Should be scaled by PAGE_SIZE?
> Kswapd CPU use now seems to scale by the amount of pageout bandwidth,
> instead of by the amount of memory present in the system.
>
> Signed-off-by: Rik van Riel <riel@redhat.com>
> Signed-off-by: KOSAKI Motohiro <kosaki.motohiro@jp.fujitsu.com>
>
> ---
> include/linux/mm_inline.h | 12 ++++++++++++
> include/linux/mmzone.h | 5 +++++
> mm/page_alloc.c | 40 ++++++++++++++++++++++++++++++++++++++++
> mm/vmscan.c | 38 +++++++++++++++++++++++++++++++-------
> mm/vmstat.c | 6 ++++--
> 5 files changed, 92 insertions(+), 9 deletions(-)
>
> Index: linux-2.6.26-rc2-mm1/include/linux/mm_inline.h
> ===================================================================
> --- linux-2.6.26-rc2-mm1.orig/include/linux/mm_inline.h 2008-05-23 14:21:34.000000000 -0400
> +++ linux-2.6.26-rc2-mm1/include/linux/mm_inline.h 2008-05-28 12:09:06.000000000 -0400
> @@ -97,4 +97,16 @@ del_page_from_lru(struct zone *zone, str
> __dec_zone_state(zone, NR_INACTIVE_ANON + l);
> }
>
> +static inline int inactive_anon_low(struct zone *zone)
> +{
> + unsigned long active, inactive;
> +
> + active = zone_page_state(zone, NR_ACTIVE_ANON);
> + inactive = zone_page_state(zone, NR_INACTIVE_ANON);
> +
> + if (inactive * zone->inactive_ratio < active)
> + return 1;
> +
> + return 0;
> +}
inactive_anon_low: "number of inactive anonymous pages which are in lowmem"?
Nope.
Needs a comment. And maybe a better name, like inactive_anon_is_low.

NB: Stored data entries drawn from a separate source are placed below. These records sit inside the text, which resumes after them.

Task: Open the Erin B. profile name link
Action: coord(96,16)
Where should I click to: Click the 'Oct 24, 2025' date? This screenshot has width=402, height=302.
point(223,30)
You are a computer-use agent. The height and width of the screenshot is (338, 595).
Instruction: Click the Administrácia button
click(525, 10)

Although making the return type a bool kind-of does that.
> #endif
> Index: linux-2.6.26-rc2-mm1/include/linux/mmzone.h
> ===================================================================
> --- linux-2.6.26-rc2-mm1.orig/include/linux/mmzone.h 2008-05-23 14:21:34.000000000 -0400
> +++ linux-2.6.26-rc2-mm1/include/linux/mmzone.h 2008-05-28 12:09:06.000000000 -0400
> @@ -311,6 +311,11 @@ struct zone {
> */
> int prev_priority;
>
> + /*
> + * The ratio of active to inactive pages.
> + */
> + unsigned int inactive_ratio;
That comment needs a lot of help please. For a start, it's plain wrong
- inactive_ratio would need to be a float to be able to record that ratio.

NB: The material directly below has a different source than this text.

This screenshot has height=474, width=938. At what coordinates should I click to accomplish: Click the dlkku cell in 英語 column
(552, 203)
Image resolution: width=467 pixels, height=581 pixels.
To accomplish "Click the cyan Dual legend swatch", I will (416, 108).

The comment should describe the units too.
Now poor-old-reviewer has to go off and work out what this thing is.
>
> ZONE_PADDING(_pad2_)
> /* Rarely used or read-mostly fields */
> Index: linux-2.6.26-rc2-mm1/mm/page_alloc.c
> ===================================================================
> --- linux-2.6.26-rc2-mm1.orig/mm/page_alloc.c 2008-05-23 14:21:34.000000000 -0400
> +++ linux-2.6.26-rc2-mm1/mm/page_alloc.c 2008-05-28 12:09:06.000000000 -0400
> @@ -4269,6 +4269,45 @@ void setup_per_zone_pages_min(void)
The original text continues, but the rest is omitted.